A new strategy would use genetically engineered strains of bacteria to protect honey bees from a deadly trend known as colony collapse.
An increasing number of honey bee colonies in the US have seen the dwindling of their adult bees. According to a national survey, beekeepers lost nearly 40% of their honey bee colonies last winter, the highest rate reported since the survey began 13 years ago.
According to the American Beekeeping Federation, honey bees contribute nearly $20 billion each year to the value of US crop production, and they play an enormous role in global food production. Without honey bees, dozens of crops, from almonds to berries to broccoli, would either vanish or produce significantly less food.
The engineered bacteria live in the guts of honey bees and act as biological factories, pumping out medicines protecting the bees against two major causes of colony collapse: Varroa mites and deformed wing virus. The researchers believe their method could one day scale up for agricultural use because the engineered bacteria are easy to grow, inoculating the bees is straightforward and the engineered bacteria are unlikely to spread beyond bees.

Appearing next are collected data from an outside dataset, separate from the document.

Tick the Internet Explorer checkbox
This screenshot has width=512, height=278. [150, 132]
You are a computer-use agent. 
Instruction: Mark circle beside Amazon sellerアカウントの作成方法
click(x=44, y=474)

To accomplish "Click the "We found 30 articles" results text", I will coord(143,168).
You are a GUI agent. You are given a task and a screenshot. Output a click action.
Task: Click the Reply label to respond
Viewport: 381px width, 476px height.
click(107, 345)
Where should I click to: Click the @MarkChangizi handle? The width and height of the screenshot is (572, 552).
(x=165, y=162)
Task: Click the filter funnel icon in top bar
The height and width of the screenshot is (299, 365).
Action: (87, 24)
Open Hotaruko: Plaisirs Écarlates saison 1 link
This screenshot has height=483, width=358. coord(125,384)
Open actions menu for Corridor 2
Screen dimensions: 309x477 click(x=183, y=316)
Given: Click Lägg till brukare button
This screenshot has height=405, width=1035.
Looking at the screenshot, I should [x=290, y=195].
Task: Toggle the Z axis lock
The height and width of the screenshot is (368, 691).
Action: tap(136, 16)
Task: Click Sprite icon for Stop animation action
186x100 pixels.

“It has direct implications for bee health,” says Nancy Moran, a professor of integrative biology at the University of Texas at Austin and the primary investigator on the study.
“This is the first time anyone has improved the health of bees by genetically engineering their microbiome,” adds Sean Leonard, a graduate student and first author of the study.
Varroa mites and deformed wing virus
Varroa mites and deformed wing virus often come together; as the mites feed on bees, they can spread the virus, while also weakening the bees and making them more vulnerable to pathogens in the environment.
To address each problem, the team engineered one strain of bacteria to target the virus and another for the mites. Compared with control bees, the bees treated with the strain of bacteria targeting the virus were 36.5% more likely to survive to day 10. Meanwhile, Varroa mites feeding on another set of bees treated with the mite-targeting strain of bacteria were about 70% more likely to die by day 10 than mites feeding on control bees.
Like humans, honey bees have an ecosystem of bacteria in their guts called a microbiome and also an antiviral defense mechanism called RNA interference (RNAi) that helps the body fight off certain viruses, called RNA viruses. When an RNA virus is introduced, it produces molecules called double-stranded RNAs that a healthy cell detects, triggering an RNAi immune response.
“You usually only get signs of these molecules when an RNA virus is replicating,” Moran says. “It’s a signal that this might be an evil thing and you should attack it.”
To promote a helpful RNAi response to viruses in bees—and trigger a lethal RNAi response in the mites—the team introduced modified bacteria to hundreds of bees in a laboratory setting. Sprayed with a sugar water solution containing the bacteria, the bees groomed one another and ingested the solution. The team found inoculating young worker bees with the engineered bacteria led the bees’ immune systems to be primed to protect them against deformed wing virus, which is an RNA virus, and caused the mites’ own immune systems to fight against and ultimately kill them.
Low risks of ‘escape’
While the experiments occurred under strict biocontainment protocols used with genetic engineering, Moran says, even absent such protocols, the risk of the engineered bacteria escaping into the wild and infecting other insects—and thereby conferring some anti-pest or anti-pathogen superpowers—is very low. The type of bacteria used are highly specialized to live in the bee gut, can’t survive for long outside of it and are protective for a virus that strikes only bees. Still, further research will be needed to determine the effectiveness and safety of the treatments in agricultural settings.
Another benefit of the approach is for researchers to use it as a tool in studying bee genetics. The engineered bacteria can knock down specific bee genes, enabling insights into the workings of the bee genome, and possibly enabling new breeding strategies to produce more robust bee colonies.
Funding for this research came from the National Institutes of Health and the Defense Advanced Research Projects Agency.